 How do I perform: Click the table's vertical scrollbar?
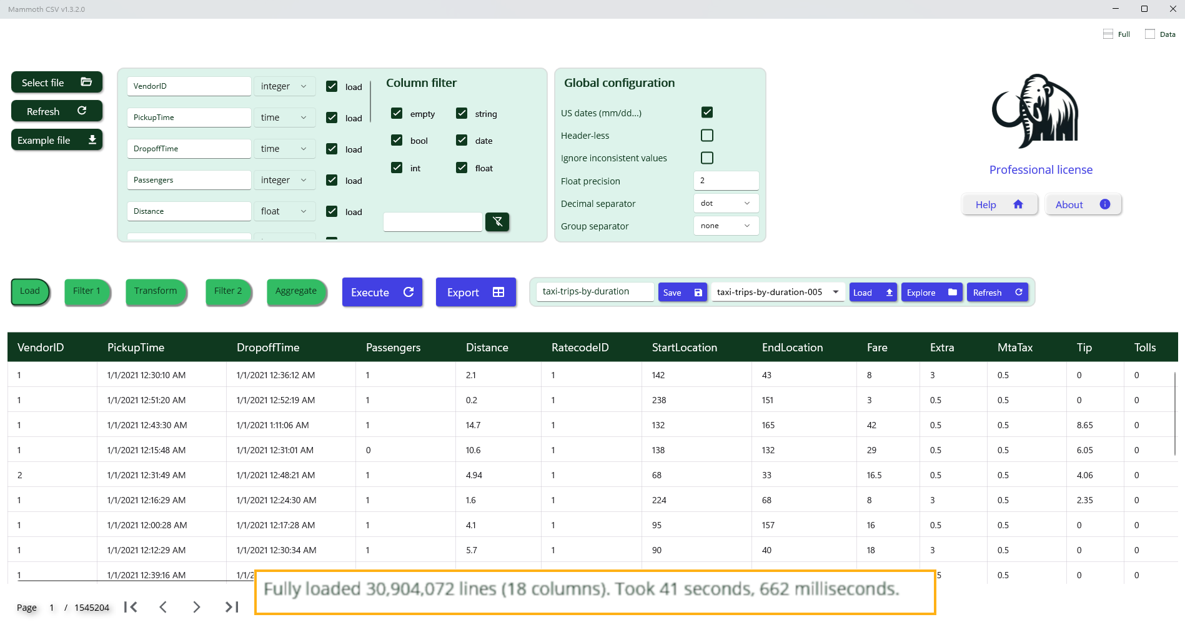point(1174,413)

= = = = =

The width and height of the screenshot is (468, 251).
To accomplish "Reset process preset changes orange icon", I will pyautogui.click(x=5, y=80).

= = = = =

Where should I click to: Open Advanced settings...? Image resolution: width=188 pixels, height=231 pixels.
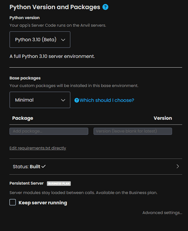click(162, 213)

= = = = =

◆ **To do**
Turn the records from the line containing "How do I perform: Click" through the line containing "point(1174,413)" into a JSON list of strings, one string per line, leaving out any blank lines. Omit the pictures from the answer.

◆ **Answer**
[
  " How do I perform: Click the table's vertical scrollbar?",
  "point(1174,413)"
]